Tom, you do not mention budget at all! Or size......there is lots of stuff out there but all the smaller levers underneath the Gaggia Achille which is basically an HX suffer from temperature problems and build up of heat as the machine sits there. Personally, I would buy an Arrarex Caravel which does not suffer those issues but is espresso only. If you coule it with a Bialetti style stovetop milk frother then you re quids in! The Caravel makes the best ristretto ever!

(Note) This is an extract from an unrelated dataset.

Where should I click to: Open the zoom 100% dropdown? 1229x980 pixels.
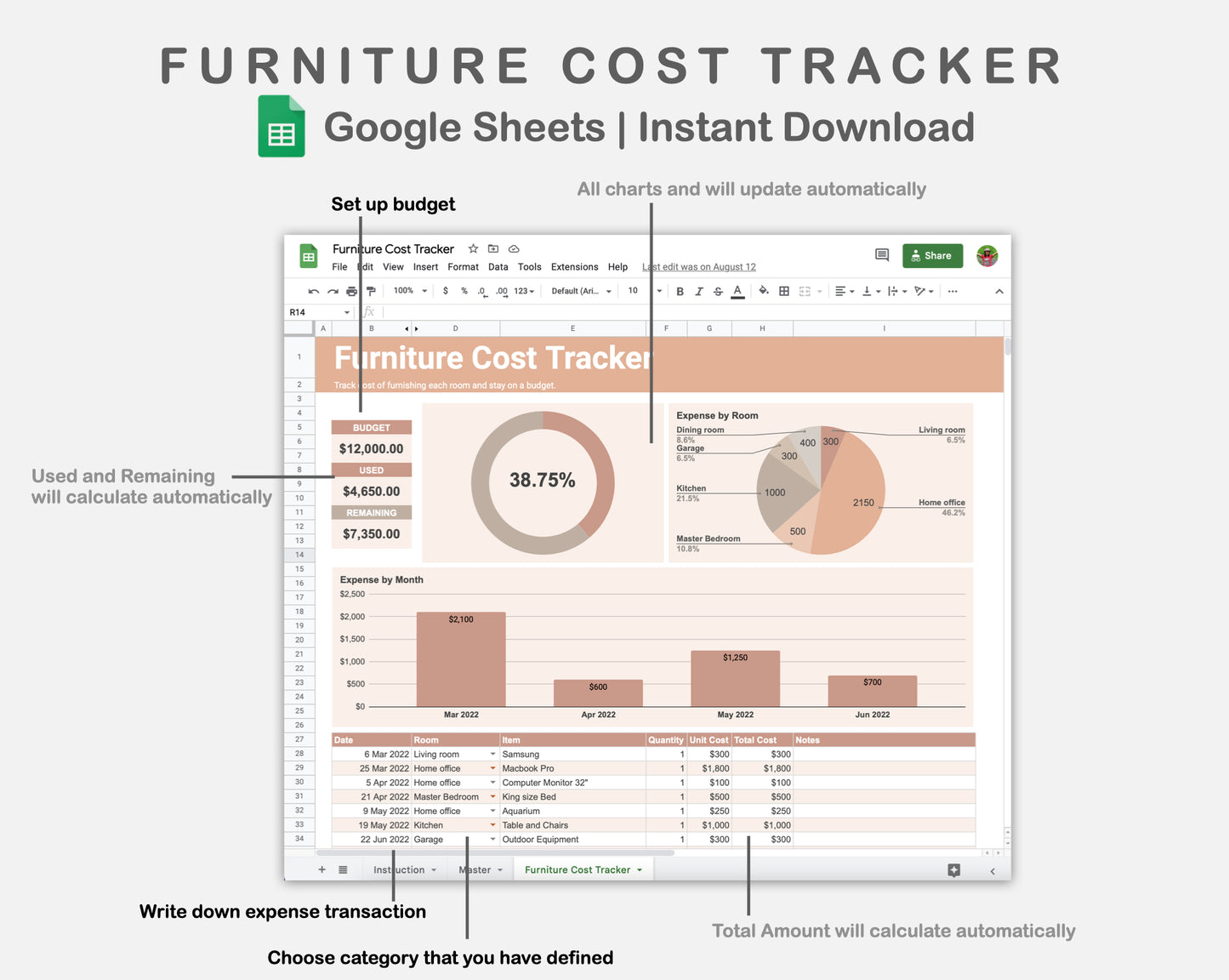pyautogui.click(x=410, y=292)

http://www.francescoceccarelli.eu/arrarex_eng.htm


----------



## Mrboots2u (May 10, 2013)

What's small? Gaggia achille is a good HX ,with steam capacity on it . Might not be your idea of small tho .


----------



## Mrboots2u (May 10, 2013)

dfk41 said:


> Tom, you do not mention budget at all! Or size......there is lots of stuff out there but all the smaller levers underneath the Gaggia Achille which is basically an HX suffer from temperature problems and build up of heat as the machine sits there. Personally, I would buy an Arrarex Caravel which does not suffer those issues but is espresso only. If you coule it with a Bialetti style stovetop milk frother then you re quids in! The Caravel makes the best ristretto ever!
> 
> http://www.francescoceccarelli.eu/arrarex_eng.htm


Im sure with the OP technical ability ,he could tame the temp on an achille !


----------



## 4085 (Nov 23, 2012)

Possibly Bootsie baby, but with what he will have to spend on buying a Gaggia he could have the best retro lever machine available to man and have some change and have an item of beauty!


----------



## dsc (Jun 7, 2013)

Indeed should've said more about size, small doesn't cut it, for some a 3 group LM is small I was thinking something similar to the Caravel and I'm seriously tempted by the Caravel itself. The problem is my missus will kill me if I say it can only do espresso, I might have to think about that though

The other issue is, where to get a Caravel?

Regards,

T.


----------



## Charliej (Feb 25, 2012)

dsc said:


> Indeed should've said more about size, small doesn't cut it, for some a 3 group LM is small I was thinking something similar to the Caravel and I'm seriously tempted by the Caravel itself. The problem is my missus will kill me if I say it can only do espresso, I might have to think about that though
> 
> The other issue is, where to get a Caravel?
> 
> ...


Talk to the lever maestro himself Tom he may have or know of one or 2 Caravels.


----------



## urbanbumpkin (Jan 30, 2013)

I've had a play on a Carvel, it produces fantastic shots if coupled with a good grinder. Great looking things with an art deco look, very simple.


----------



## Charliej (Feb 25, 2012)

urbanbumpkin said:


> I've had a play on a Carvel, it produces fantastic shots if coupled with a good grinder. Great looking things with an art deco look, very simple.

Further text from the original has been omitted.